**課題の指示**
見栄晴さんが声への思いと病気の疑いについて語るインタビューを、最後の発言の後から再開して書き継ぎなさい。

**読解文**
見栄晴 今までずっと声を使って仕事をしてきた僕にとって、声が出なくなるってことは、仕事がなくなるってこと。高校生の娘と嫁もいるのに。

 なのでマスクを取って「実は僕、タレントをやってる見栄晴というんですけども……わかります?」って先生に言ったら、「いや、ごめんなさい、わかんない」って(笑)。だから僕の仕事を説明したうえで、声を失うと完全に仕事を失ってしまうっていうことを先生に伝えました。

――それほどまでに。

見栄晴 僕には声が大事ですって伝えたら、「ではその方針で進めましょう」とすぐに決まりました。ただ、まだその時点では癌と決まったわけじゃなくて、はっきりとした結果は約1週間後にわかる予定だったんですよね。

病院の予定表に「放射線科」の文字を見つけ「俺、癌なんだ」

――その約1週間の間に、疑惑のある病気については調べてましたか?

見栄晴 いや、一切調べなかったです。元々アナログな人間でパソコンとかも使えないから、先生に聞こうと思って。

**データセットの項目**
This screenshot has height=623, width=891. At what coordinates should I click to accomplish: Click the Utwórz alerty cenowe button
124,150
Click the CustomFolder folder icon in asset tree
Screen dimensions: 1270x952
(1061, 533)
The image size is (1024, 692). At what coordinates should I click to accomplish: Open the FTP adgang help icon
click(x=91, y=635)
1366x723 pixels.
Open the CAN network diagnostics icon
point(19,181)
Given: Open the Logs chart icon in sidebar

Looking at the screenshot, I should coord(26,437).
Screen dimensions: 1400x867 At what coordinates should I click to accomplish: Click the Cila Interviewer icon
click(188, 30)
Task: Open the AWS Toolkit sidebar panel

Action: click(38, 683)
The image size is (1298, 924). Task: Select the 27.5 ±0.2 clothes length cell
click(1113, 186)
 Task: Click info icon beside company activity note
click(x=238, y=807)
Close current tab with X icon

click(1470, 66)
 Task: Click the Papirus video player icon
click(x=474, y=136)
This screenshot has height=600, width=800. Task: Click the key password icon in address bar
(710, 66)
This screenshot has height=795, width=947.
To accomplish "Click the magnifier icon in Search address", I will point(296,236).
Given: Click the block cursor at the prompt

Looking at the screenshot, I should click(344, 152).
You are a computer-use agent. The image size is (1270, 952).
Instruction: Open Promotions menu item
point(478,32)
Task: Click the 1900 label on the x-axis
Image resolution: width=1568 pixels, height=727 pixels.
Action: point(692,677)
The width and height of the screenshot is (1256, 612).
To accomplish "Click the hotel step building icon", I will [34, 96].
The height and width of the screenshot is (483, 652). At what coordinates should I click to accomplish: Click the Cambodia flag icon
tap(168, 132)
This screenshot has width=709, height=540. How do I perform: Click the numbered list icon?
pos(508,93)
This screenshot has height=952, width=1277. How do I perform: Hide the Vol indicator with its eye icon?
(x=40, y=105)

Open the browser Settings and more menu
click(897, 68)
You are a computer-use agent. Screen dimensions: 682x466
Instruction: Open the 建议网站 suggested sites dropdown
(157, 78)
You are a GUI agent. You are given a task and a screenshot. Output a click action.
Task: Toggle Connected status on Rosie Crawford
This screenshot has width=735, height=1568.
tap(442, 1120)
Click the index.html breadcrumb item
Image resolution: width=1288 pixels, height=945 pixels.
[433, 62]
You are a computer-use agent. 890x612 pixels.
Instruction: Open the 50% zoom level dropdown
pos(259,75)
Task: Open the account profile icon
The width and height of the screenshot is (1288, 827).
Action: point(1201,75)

**解答例**
 で、1週間後にまた病院に行きました。受付表を機械に入れるとその日の予定表が出てくるんですけど、9時に耳鼻咽喉科、その下に“放射線科”って書いてあったんですよ。それを見て、オチ先に言っちゃうんだ、って。

 

――放射線科の予約が入っているということは。

見栄晴 その時点で「俺、癌なんだ」って気付きました。そのあと、主治医とその上司の部長先生の2人と正式にお話をするんですけど、そこで「下咽頭がんのステージ4です」と言われました。それで、「治らない可能性もあるかもしれないけど、今までやったことない薬だろうがなんだろうが、僕のことを実験だと思ってなんでもしてください」って言いました。